• **Texte extrait**
-.-.-

C’est chez une aubergiste que la scène se passe. Cette femme a trois filles, dont l’une s’appelle Clorinde, l’autre Marcelle, et la troisième Suson. Clorinde, qui se présente la première1, se vante d’une insensibilité à toute épreuve. Joconde lui dit que ce n’est pas de ce jour seulement qu’il adore ses charmes. Mais elle ne fait que rire de ce flatteur langage. Cependant, toute inflexible qu’elle paraît, Joconde ne se rebute pas. Il trouve enfin le secret de l’attendrir, en lui jurant qu’il l’aimera toujours, 872malgré sa rigueur, et qu’il lui consacrera les tristes restes d’une vie que son insensibilité condamne à être toujours infortunée. Clorinde ne peut tenir contre des protestations si tendres : elle consent que Joconde la demande en mariage à sa mère. Elle souhaite ardemment qu’un amant aussi passionné qu’il le lui paraît, obtienne cet heureux consentement. À peine s’est-elle retirée que Joconde écrit son nom dans la liste de ses maîtresses et de ses conquêtes.

-.-.-

• **Matériel recueilli**
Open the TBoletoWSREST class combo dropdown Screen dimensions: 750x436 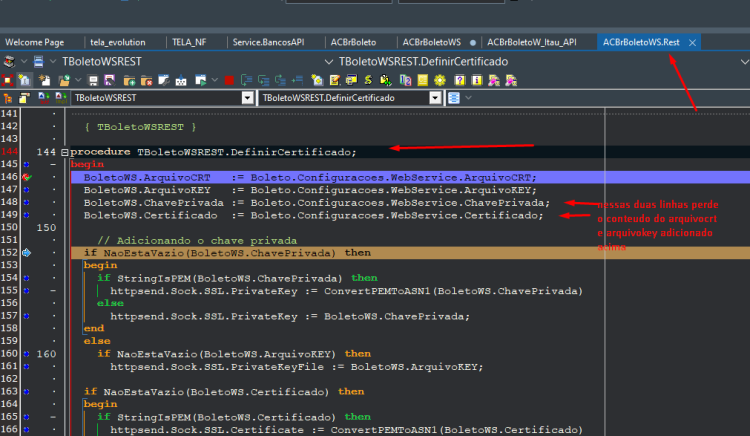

-.-.-

• **Consignes de travail**
A. Relevez tous les prénoms de personnages qui figurent dans le texte extrait.
B. Répondez aux questions suivantes d'après le texte extrait.
(i) Chez qui la scène se passe-t-elle ?
(ii) À qui Clorinde consent-elle que Joconde la demande en mariage ?
(iii) Que fait Joconde à peine Clorinde s'est-elle retirée ?
C. Résumez le texte extrait en deux phrases.

• **Réponses fournies**
A. Clorinde, Marcelle, Suson, Joconde

B.
(i) Chez une aubergiste.
(ii) À sa mère.
(iii) Il écrit son nom dans la liste de ses maîtresses et de ses conquêtes.

C. Chez une aubergiste qui a trois filles, Joconde déclare son amour à Clorinde, qui se vante d'une insensibilité à toute épreuve et rit de son langage flatteur. Attendrie par ses serments d'amour éternel, elle consent qu'il la demande en mariage à sa mère, mais à peine s'est-elle retirée qu'il inscrit son nom dans la liste de ses maîtresses et de ses conquêtes.